Given instruction: Quote the part of the records below that opens with the line containing "Image resolution: width=706" and continues through the end of the records. Leave the pictures out of your answer.

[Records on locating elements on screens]
+ + +
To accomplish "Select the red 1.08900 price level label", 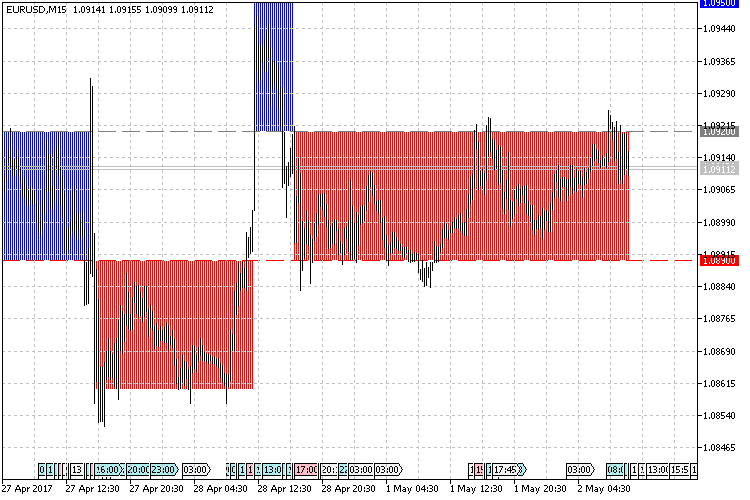I will (x=720, y=260).
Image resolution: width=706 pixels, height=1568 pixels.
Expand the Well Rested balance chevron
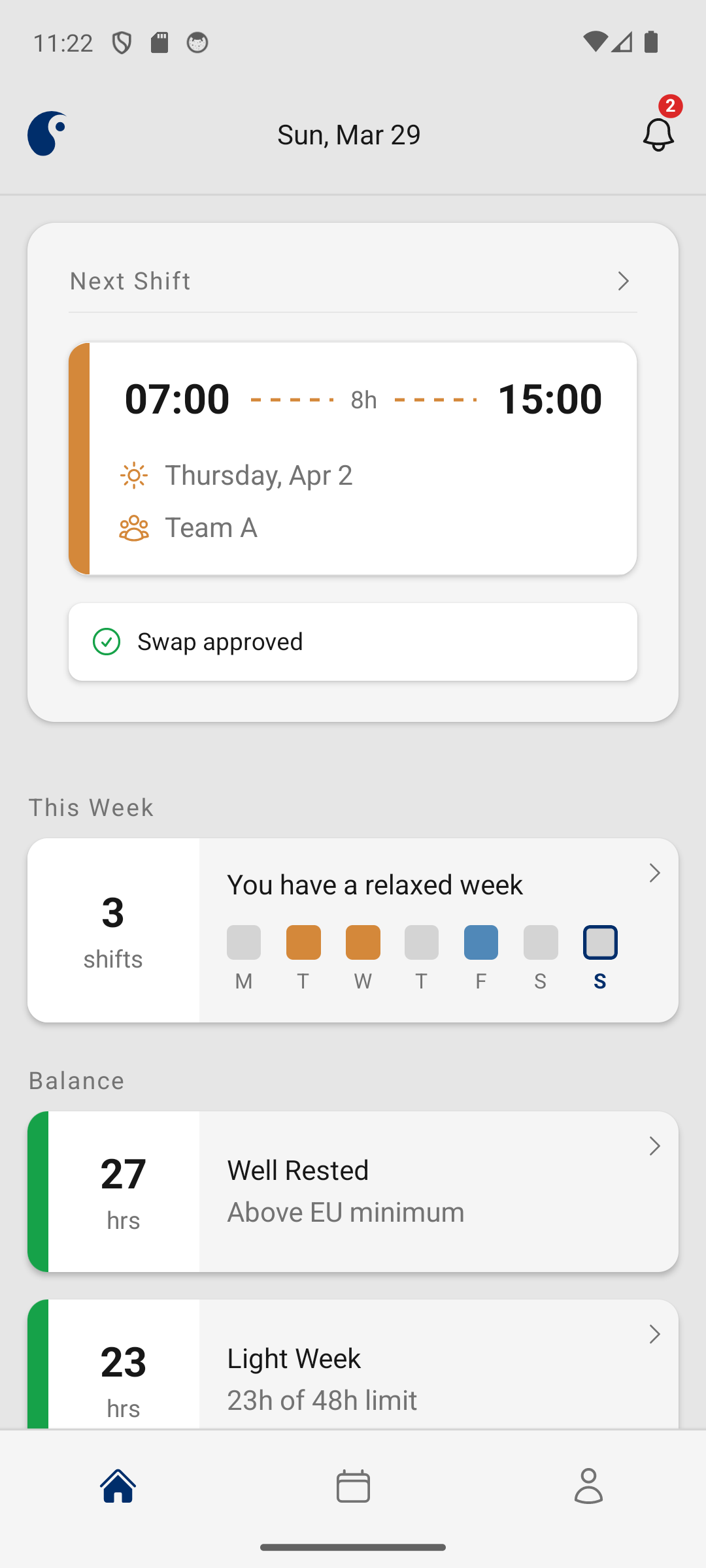[654, 1147]
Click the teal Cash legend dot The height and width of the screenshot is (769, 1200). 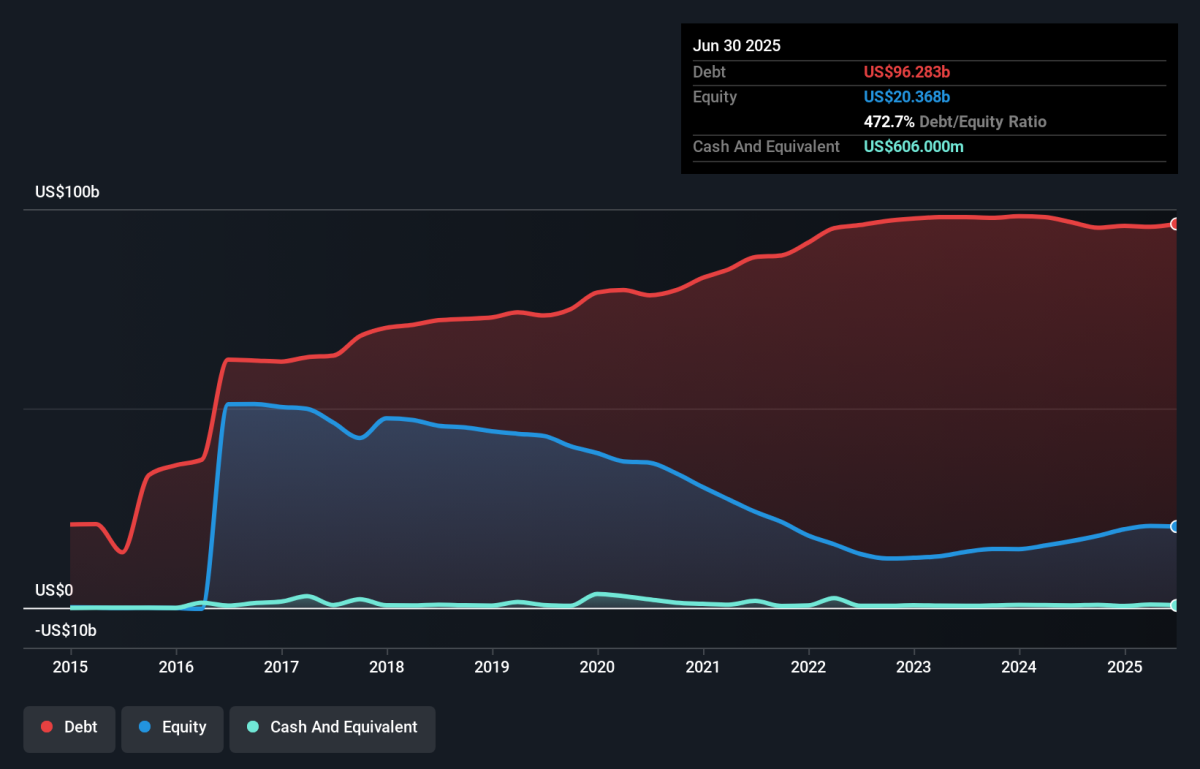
+ + +
Result:
Image resolution: width=706 pixels, height=1568 pixels.
Expand the Well Rested balance chevron
[654, 1147]
Click the teal Cash legend dot The height and width of the screenshot is (769, 1200). 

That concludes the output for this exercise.